„Sahrauische Ghandi“ wird die zierliche, immer in bunte Stoffe gehüllte Aminatu Haidar gerne genannt. Die Menschenrechtsaktivistin aus El Aaiún, der Hauptstadt der ehemaligen spanischen Kolonie Westsahara, steht wie sonst niemand für den Kampf des Sahrauis gegen die seit 1975 anhaltende Besetzung ihrer Heimat durch Marokko. Dafür erhielt sie jetzt zusammen mit der jungen schwedischen Klimaaktivistin Greta Thunberg, der Streiterin für die Rechte der indigenen Völker im Amazonas-Gebiet, Davi Kopenawa und der Frauenrechtlerin Guo Jianmei aus China den als „alternativer Nobelpreis“ bekannten Right Livelihood Award.
Haidar lebte anders als über 150.000 Sahrauis nie in den Flüchtlingslagern im algerischen Tindouf. Sie wuchs unter der Besatzung auf. Haidar steht der Polisario nahe, die in Tindouf die Exilregierung der Demokratischen Arabischen Republik Sahara unterhält. Erste Kontakte zur Befreiungsbewegung knüpfte sie noch zur Schulzeit auf einer Abschlussfahrt ihres Gymnasiums im Sommer 1987 auf die Kanarischen Inseln. Wieder zurück, schloss sich die Schulabgängerin denen an, die die Besatzung durch Marokko in Frage stellten.

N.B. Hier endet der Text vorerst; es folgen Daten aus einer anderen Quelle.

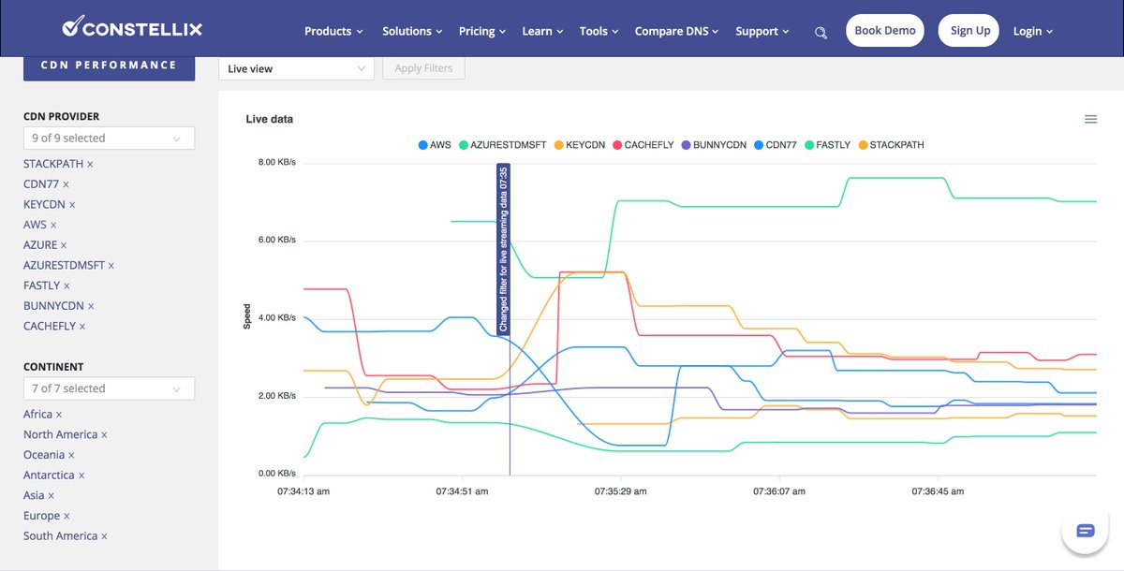1124x571 pixels.
Task: Open the live chat bubble widget
Action: coord(1084,529)
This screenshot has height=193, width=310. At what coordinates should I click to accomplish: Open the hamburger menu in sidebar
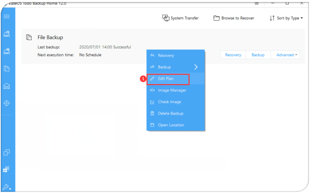[x=7, y=16]
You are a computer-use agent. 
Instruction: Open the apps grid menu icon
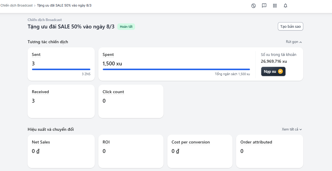coord(275,6)
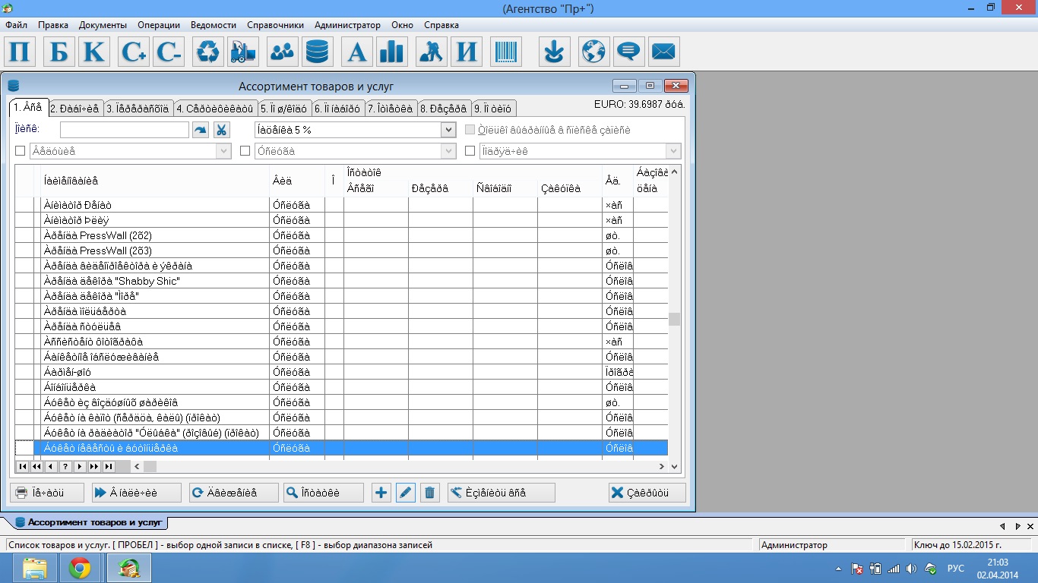
Task: Click the barcode icon in toolbar
Action: [505, 52]
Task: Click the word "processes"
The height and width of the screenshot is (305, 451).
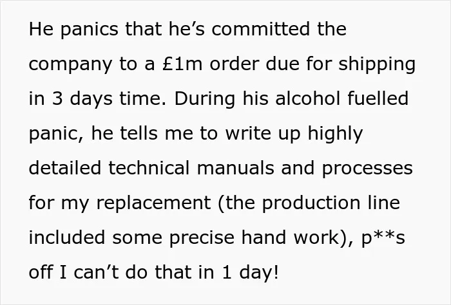Action: click(367, 169)
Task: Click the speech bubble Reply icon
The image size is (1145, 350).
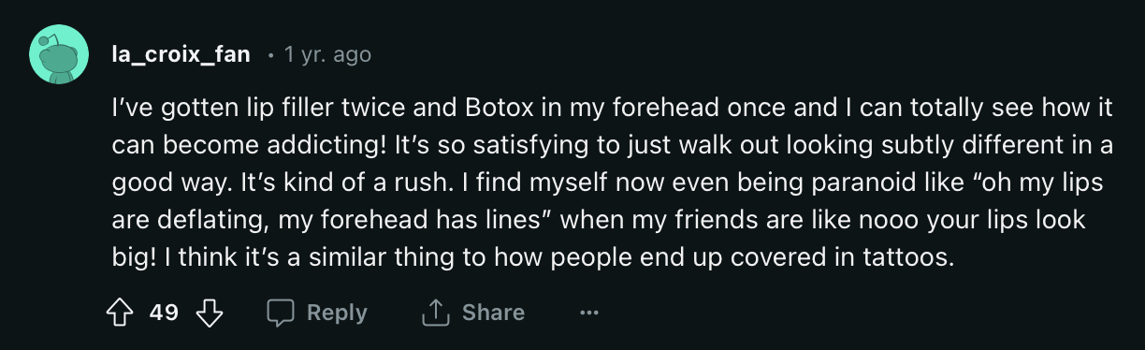Action: click(x=281, y=313)
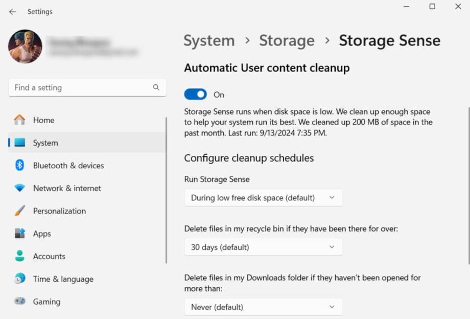Click the search magnifier icon
The width and height of the screenshot is (470, 319).
(x=156, y=87)
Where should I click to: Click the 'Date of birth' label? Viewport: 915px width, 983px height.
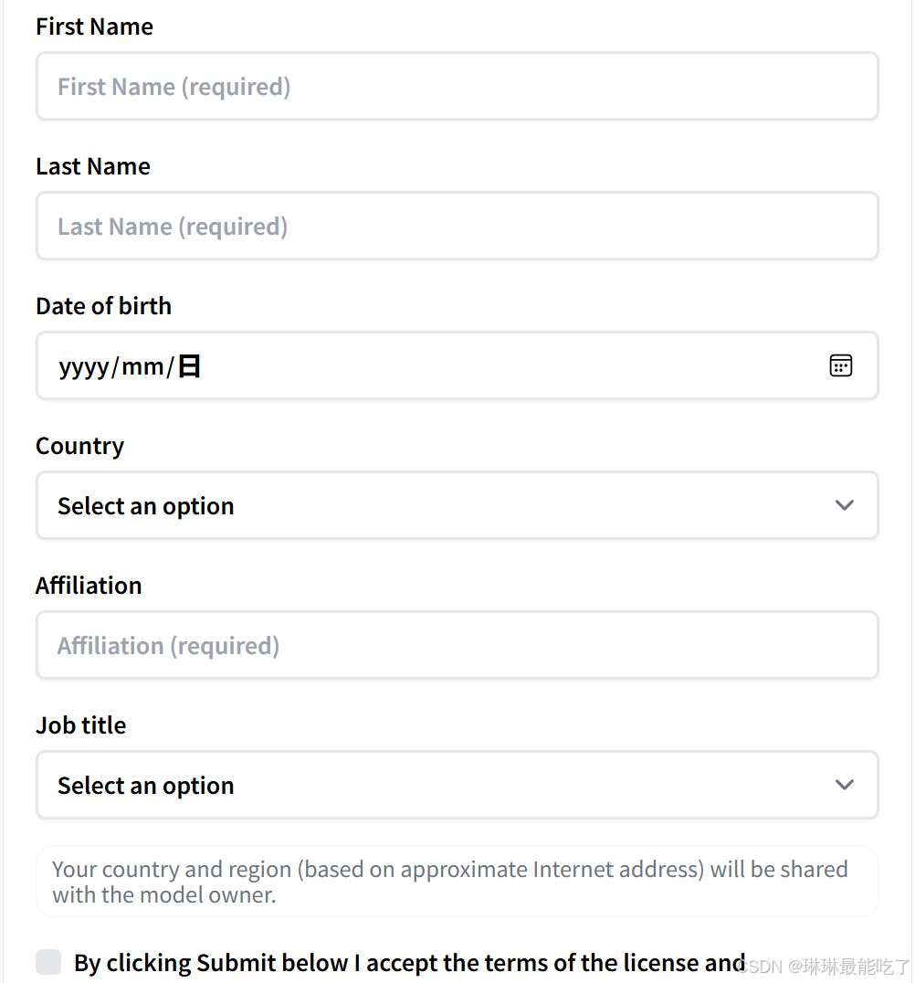pos(103,306)
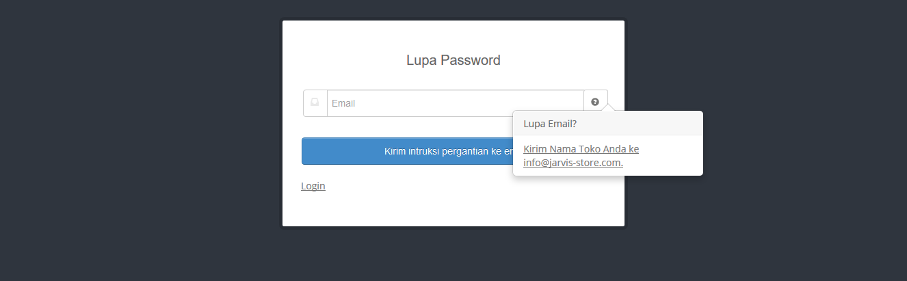This screenshot has width=907, height=281.
Task: Click the Lupa Password heading
Action: coord(454,60)
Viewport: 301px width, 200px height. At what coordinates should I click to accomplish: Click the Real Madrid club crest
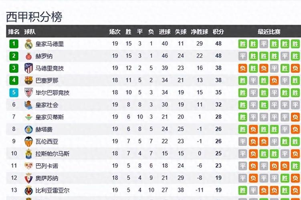click(28, 44)
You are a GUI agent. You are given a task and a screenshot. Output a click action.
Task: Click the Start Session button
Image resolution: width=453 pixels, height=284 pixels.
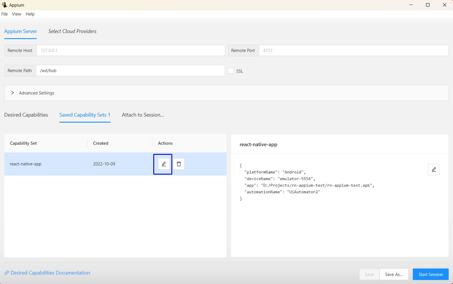430,274
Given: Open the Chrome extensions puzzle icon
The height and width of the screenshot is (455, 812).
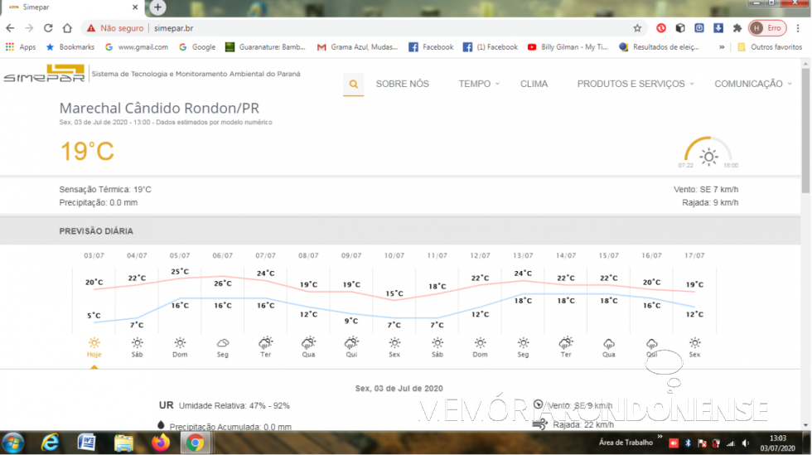Looking at the screenshot, I should pyautogui.click(x=737, y=27).
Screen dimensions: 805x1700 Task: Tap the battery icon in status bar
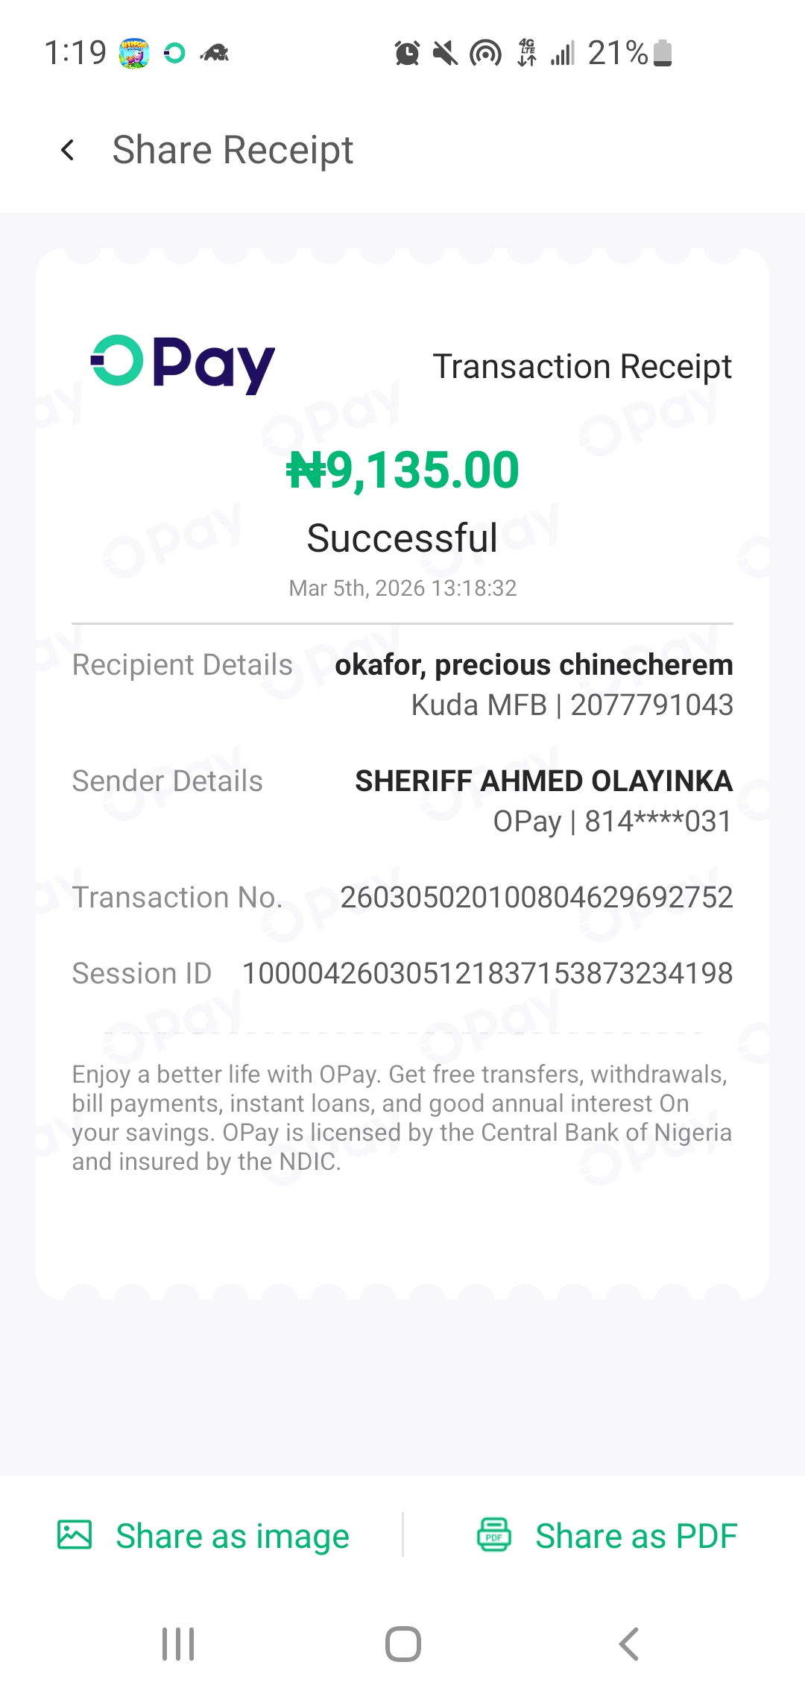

Immer wieder suchte sie Kontakte zu den wenigen internationalen Delegationen, die von Marokko in die Westsahara gelassen werden, und bezahlte damit mit Überwachung und schließlich im Alter von 21 Jahren mit Haft, nachdem sie anlässlich des Besuches einer UN-Delegation mit mehreren Hundert Menschen an einer friedlichen Demonstration für eine Volksabstimmung über die Zukunft der Westsahara teilgenommen hatte. Die Marokkanischen Behörden verbrachten sie für vier Jahre in ein Geheimgefängnis, ohne dass je ein Verfahren stattgefunden hätte. Folter war dort an der Tagesordnung. In der Haft lernte sie ihren Mann kennen, mit dem sie zwei Kinder hat. Sie studierte Literaturwissenschaften.
Für internationale Schlagzeilen sorgte sie vor genau zehn Jahren. Marokko wollte sie nicht zurück ins Land lassen, nachdem sie in den USA einen Menschenrechtspreis erhalten hatte. Haidar trat auf dem Flughafen in Lanzarote in den Hungerstreik. Es kam zu einer internationalen Solidaritätsbewegung und zu einer diplomatischen Krise zwischen der Regierung Madrid und der in Rabat.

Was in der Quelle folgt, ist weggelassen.